Richardson ahondó en detalles, recordando que en América Latina están las mayores reservas de petróleo del mundo, incluyendo el cobre y el oro, sin olvidar, claro, la importancia del Amazonas, donde “tenemos [así, en primera persona del plural] el 31% del agua dulce del mundo”, y enfatizando que a Estados Unidos le queda mucho por hacer en esta zona. Remató diciendo que todo esto “tiene mucho que ver con la seguridad nacional y tenemos que empezar nuestro juego” (3). Entre tanto, la militar, entró en conversaciones en abril de este año con el presidente Milei de Argentina, para establecer una base naval militar conjunta en la Patagonia del país austral.

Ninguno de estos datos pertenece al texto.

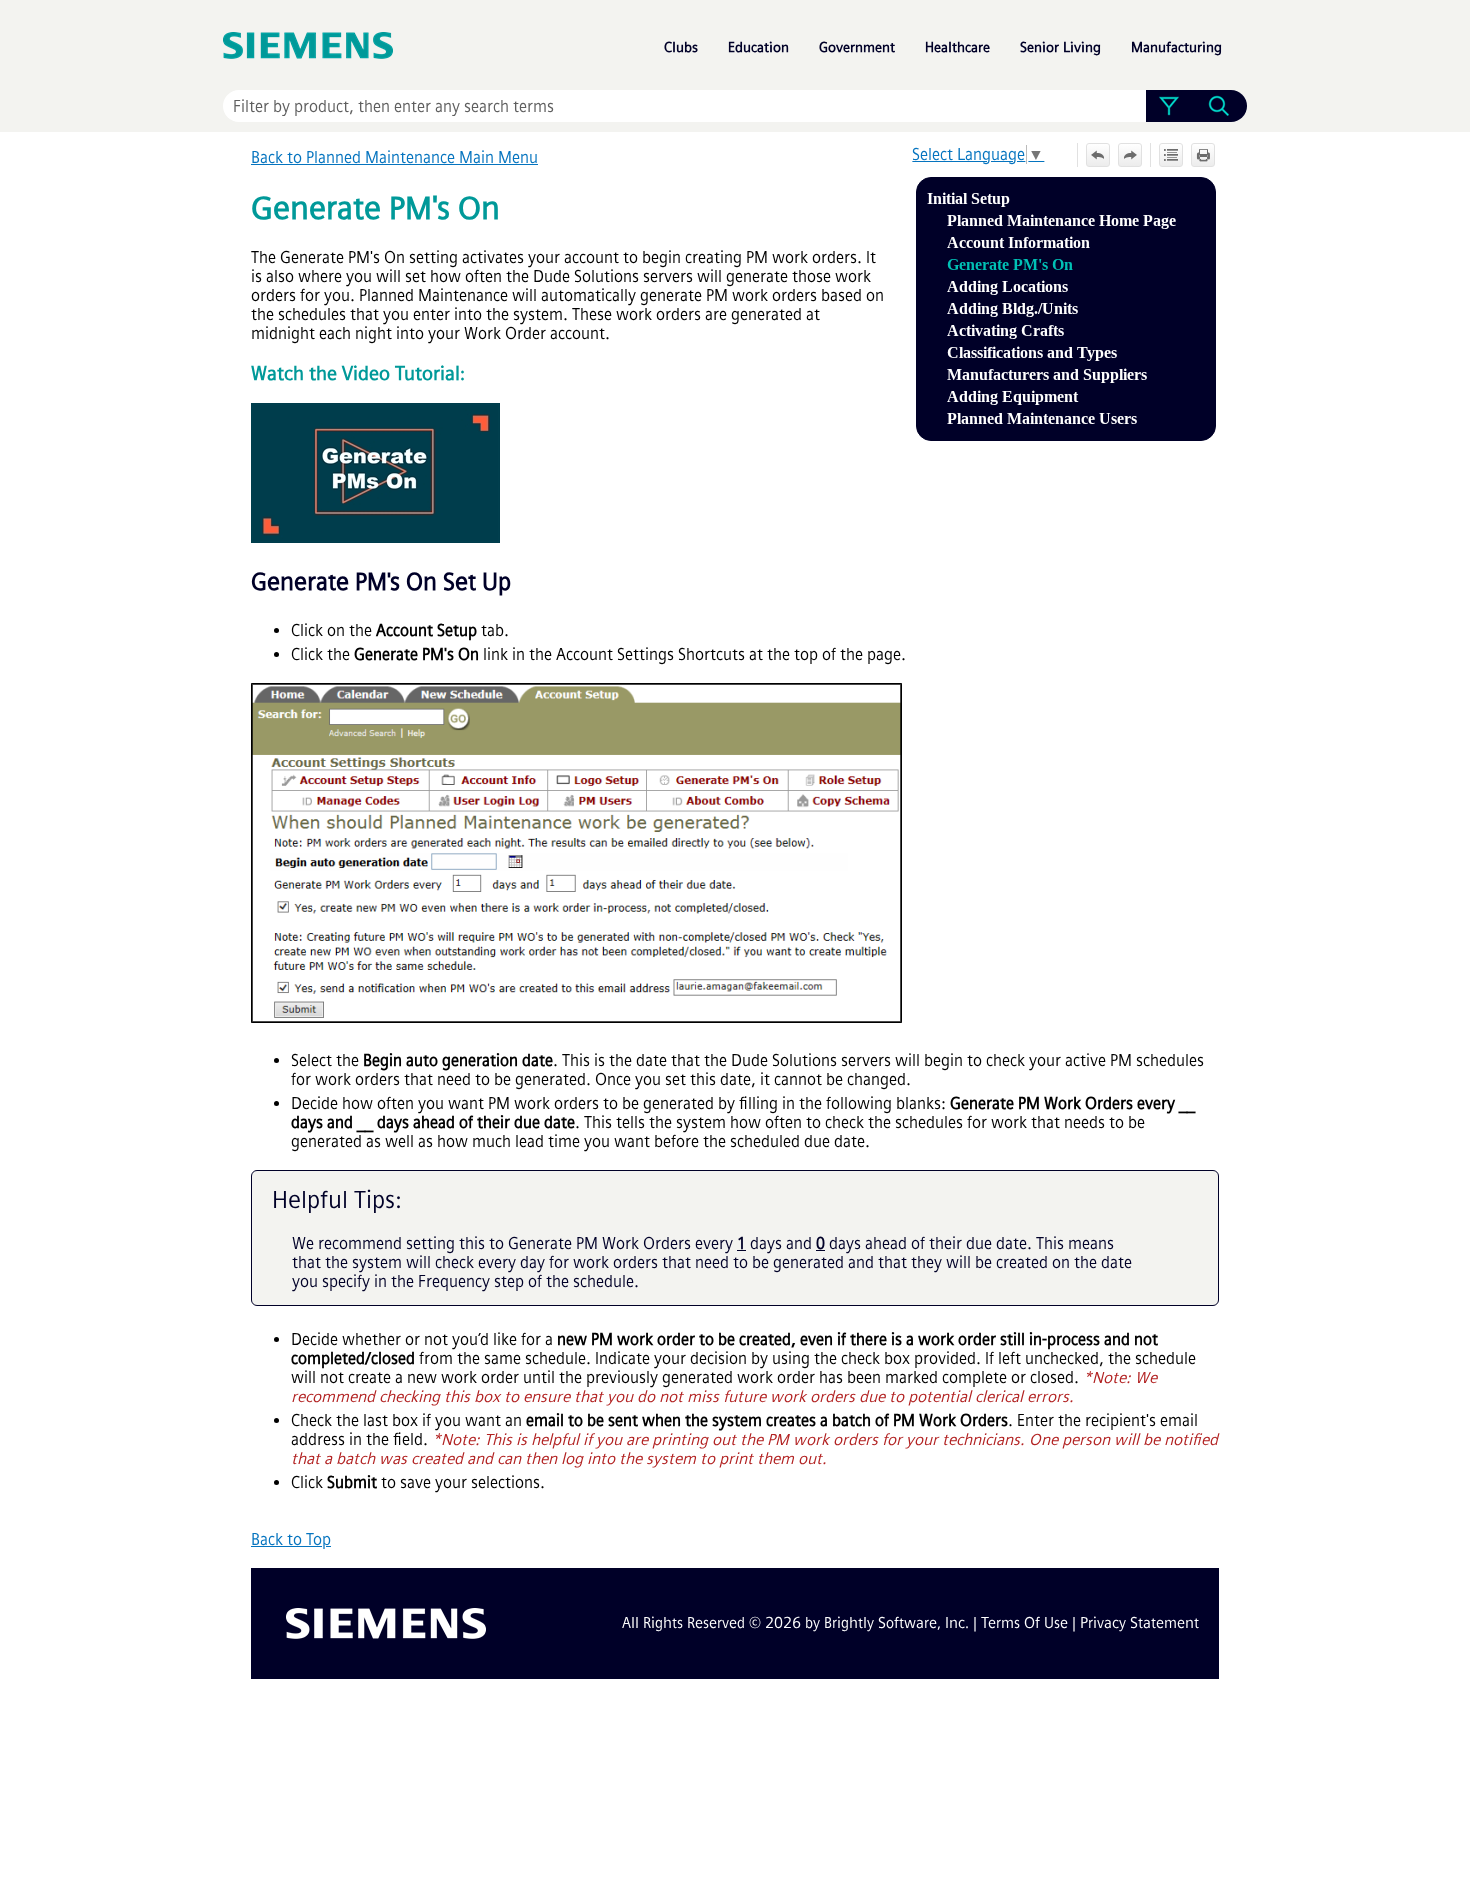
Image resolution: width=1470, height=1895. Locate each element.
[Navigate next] (1130, 155)
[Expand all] (1171, 155)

Como lo dijo también Galeano en Las venas abiertas, “Por el camino hasta perdimos el derecho de llamarnos americanos, aunque los haitianos y los cubanos ya habían asomado a la historia, como pueblos nuevos, un siglo antes que los peregrinos del Mayflower se establecieran en las costas de Plymouth. Ahora América es, para el mundo, nada más que los Estados Unidos: nosotros habitamos, a lo sumo, una sub América, una América de segunda clase, de nebulosa identificación”. Tenía razón el coronel Aureliano Buendía cuando apuntó que mucho de esto se debe a que un día invitamos a un gringo a comer guineo.
Fuentes citadas:
1) Las venas abiertas de América Latina, por Eduardo Galeano. Siglo XXI editores, 2023.
2) Bananas. How the United Fruit Company Shaped the World, por Peter Chapman. Canongate, NY, 2007.
3) “Jefa del Comando Sur de EE. UU. aclara qué busca su país en Latinoamérica”. RT. 21 ene 2023.